Though the destruction Lincoln envisioned appeared in the form of the epically violent and bloody Civil War, the aftershocks of which still rumble through the nation, but he might just as well as been foreseeing the cataclysm headed our way should a demagogue like Trump, winning a majority of electoral votes, as well as gaining majorities in both the House and Senate, take over Washington a little more than a year from now on January 20, 2025.
And here we come to the crux of the crisis that faces us all. Lincoln spoke of “a nation of freemen” — a description he knew to be false both because it was a nation that at the time he spoke excluded millions of indigenous people, millions of enslaved people, and all women from the electorate — but leaving that glaring fault aside, his point remains relevant.
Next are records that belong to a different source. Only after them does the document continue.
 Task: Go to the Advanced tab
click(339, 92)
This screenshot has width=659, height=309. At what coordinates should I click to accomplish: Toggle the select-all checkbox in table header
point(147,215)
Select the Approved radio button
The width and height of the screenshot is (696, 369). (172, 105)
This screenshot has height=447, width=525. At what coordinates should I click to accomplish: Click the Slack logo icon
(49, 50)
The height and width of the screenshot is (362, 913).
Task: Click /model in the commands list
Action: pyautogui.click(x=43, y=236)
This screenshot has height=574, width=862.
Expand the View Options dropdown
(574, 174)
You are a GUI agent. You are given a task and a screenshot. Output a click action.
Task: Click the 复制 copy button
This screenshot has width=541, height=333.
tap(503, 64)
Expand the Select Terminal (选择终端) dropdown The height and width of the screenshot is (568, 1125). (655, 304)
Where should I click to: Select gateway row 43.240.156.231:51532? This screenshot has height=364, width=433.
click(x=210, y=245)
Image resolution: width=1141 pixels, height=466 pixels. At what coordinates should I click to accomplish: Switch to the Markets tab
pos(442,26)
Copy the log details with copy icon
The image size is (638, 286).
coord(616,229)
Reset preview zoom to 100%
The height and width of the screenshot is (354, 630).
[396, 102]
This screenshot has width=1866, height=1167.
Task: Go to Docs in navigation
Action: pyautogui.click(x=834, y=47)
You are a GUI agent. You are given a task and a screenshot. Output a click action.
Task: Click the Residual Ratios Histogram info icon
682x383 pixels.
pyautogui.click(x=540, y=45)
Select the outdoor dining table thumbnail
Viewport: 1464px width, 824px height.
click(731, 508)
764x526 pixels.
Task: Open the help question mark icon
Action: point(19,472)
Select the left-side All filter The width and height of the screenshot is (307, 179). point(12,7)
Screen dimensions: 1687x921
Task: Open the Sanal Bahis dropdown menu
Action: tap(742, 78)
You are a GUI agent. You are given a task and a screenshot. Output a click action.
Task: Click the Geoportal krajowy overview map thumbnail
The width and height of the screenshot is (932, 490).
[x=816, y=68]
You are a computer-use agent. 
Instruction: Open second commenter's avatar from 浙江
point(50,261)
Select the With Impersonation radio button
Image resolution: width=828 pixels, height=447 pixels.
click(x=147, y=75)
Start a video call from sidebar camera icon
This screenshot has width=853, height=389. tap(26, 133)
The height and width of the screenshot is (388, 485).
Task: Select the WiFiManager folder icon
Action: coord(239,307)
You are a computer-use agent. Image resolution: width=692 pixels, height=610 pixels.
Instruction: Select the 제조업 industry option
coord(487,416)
Today all adult Americans 18 years or more of age have the right to vote, but we have been carefully trained and conditioned (“groomed” if you will), to treat that “right” as a passive activity, not something to assertively use throughout every day we live, to protect ourselves against charlatans, sociopaths, demagogues, frauds and crooks and to protect our freedoms and not to simply hand all power over our lives after one day’s casting of votes.
Watching the people of Bolivia, Peru, Ecuador, Brazil, Chile and other countries, especially our own neighbors in nations of the Americas, confront and defy police and soldiers’ bullets and tear gas to against all odds oust dictators or would be dictators from power should be not just instructive but inspiring.
It is not foreordained by any god or Founding Father that we must be limited to choosing between a mentally ill psychopath and a doddering tool of the military industrial complex and corporate America for our president, neither of whom really gives a rat’s ass about what we want and need. We must in 2024 make it clear by rising up in our tens of millions in primaries this spring to oust from both houses of Congress all the self-serving corrupt politicians spouting their rehearsed lines handed to them by Madison Avenue advisors. We must reject the fear-mongering attack adds on TV and the internet funded by dark money from wealthy and corporate interests. We need to reach out and talk with our neighbors, to think for ourselves, and to reclaim, or simply for the first time claim our right to control our own destiny. And once we’ve thrown out all the self-serving political trash currently passing for leaders in Congress and the White House, we need to stay active all summer and into November to make sure that we elect better candidates for all the open offices in Congress and the White House as well as in the various Statehouses and Legislatures.
We can do this if we shrug off the hypnotic entropy that has been cast over us to keep us glued to our sofas and barcaloungers for far too long!
I kind of agree with you on removing all the politicians. Not so much on your crazed caricature of Trump that comes straight from the propaganda arm of the deep state. Ever stop to think why so many people voted for Trump and are going to vote for him again? It's exactly because they see the same corrupt system as you do, and want to get rid of it just as badly as you do.